After each bath, I would always step on my bathroom’s prominent fixture - my weighing scale, as if my life depended on it.  As the gauge moves up, so does my hand to my mouth.  The remainder of my day is then defined by the number registered on my weighing scale.

Like most women, I am a perennial weight watcher –of mine and that of others.  I would not be called “Chubby Abby” for nothing.  When I was young, I thought it was cute.  Now, I cringe each time I would be called by that name.  I now understand that “Chubby” never rhymed well with "sexy."

My “affair” with the weighing scale started about three years ago, when wanting to get rid of my excess pounds, I was introduced to a variety of weight-loss programs where I lost my cash, but never my bulge.  Conscious of my weight, as I already spent hundreds of dollars to trim it, I thought of buying a weighing scale to monitor every milestone of my journey.  Alas, the journey was never forward, it was a chronicle of weight-loss setbacks that ultimately made me depressed – and so I ate more.

Until I discovered the “laws” to effective weight-loss, tossed on my lap by a friend, who like me, had a turbulent battle with excess fat.  Be careful with these laws, lest they “trick” you into believing they’re simple, thus, easy.  It is this simplicity which makes them difficult to follow.  The resoluteness of our purpose often surrenders to things we consider less important, like eating less but eating well.

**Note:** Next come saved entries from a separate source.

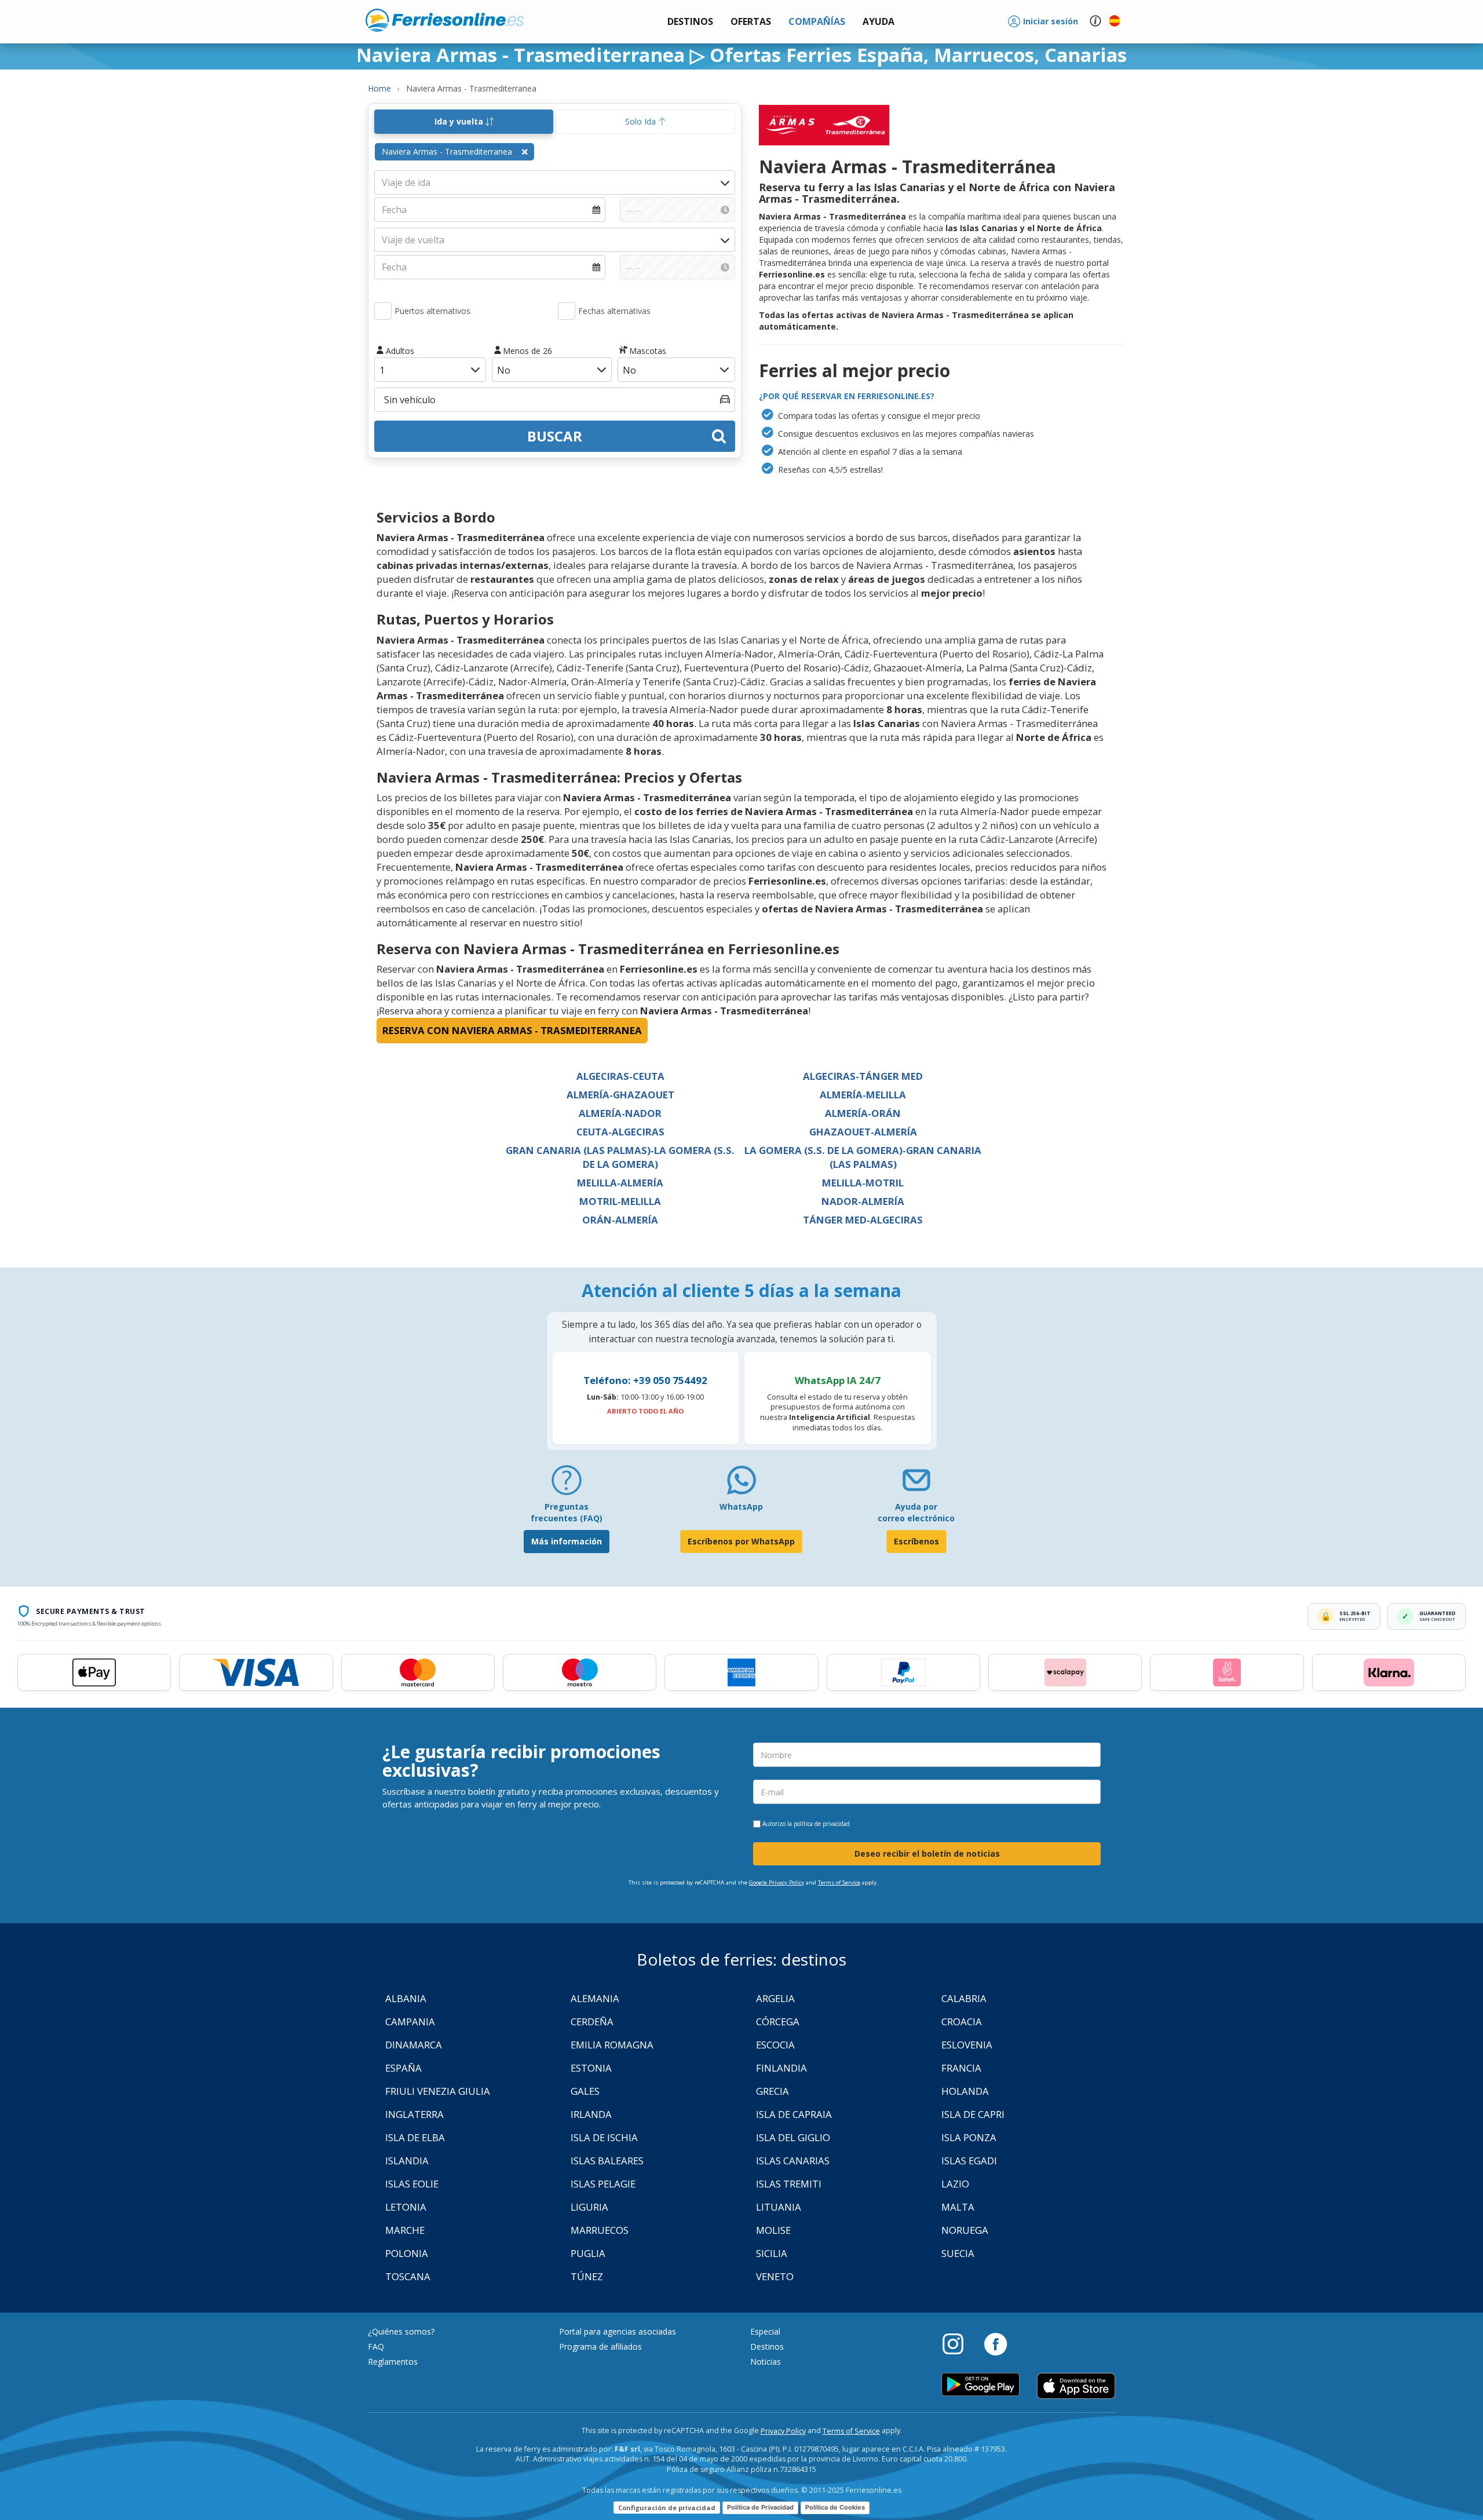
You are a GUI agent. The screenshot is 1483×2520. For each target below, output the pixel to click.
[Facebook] (995, 2343)
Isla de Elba (415, 2137)
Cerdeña (592, 2021)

Law #1:  Aim low and hit it.

Be realistic.  There is no short-cut to becoming healthy.  Just like  habit, it does not happen overnight.  Repetition is an effective form of learning.  Thus, ways to healthy eating and living have to be learned again and again.  Go slow but steady.

Take hold of a calendar to jot down your progress in cutting down calories daily from your food intake.  A 250 caloric-slash daily will tantamount to a half-pound of fat, off your waist, over the weekend.  Do this regularly and you will be amazed at the results.

Law #2:  Eat less. 

These are the magic words to a liberating experience from excessive weight gain.  The problem with most people wanting to lose weight, they often forget their purpose in a bowl of chicken teriyaki or a plateful of baked macaroni.

Be conscious of what you eat, lest it show on your waist.

Law #3:  Eat healthy.

Limit fat in your diet.  What you will have difficulty taking out should not be allowed to enter your body.  This is the simplest approach to weight loss.

Law #4:  Examine your life.

Do you seek comfort in food when you are depressed?  Most of those who gain excessive weight admitted to have used food as an emotional crutch.  Feelings of inadequacy,  emptiness and helplessness are dealt with better by either a psychiatrist or psychologist – not by food,

Law #5:  Commit.

How strong is your desire?  The success of your weight-loss program depends on the regularity and intensity of this desire.  Commit to good health, rather than the fleeting desire to look good for someone, or for something. 

Law #6:  Press On.

No matter how determined you are to lose weight, sometimes you will fall occasionally to “sin” – like tucking a bar of chocolate under your pillows –no matter,  just press on.  As you step on your weighing scale every morning, resolve to do better everyday.  Renew this vow before your mirror, as you stare back at the image before you.  Never give in to the feeling of helplessness, no matter how strong.  Rome was not built on one day, same with your goal to redefine your life by reinventing your self-image.

Never lose sight of your goal.  Hold a mental image of yourself the way you wanted to look.  The longer you hold on to that image, it will slowly, but surely manifest in your life.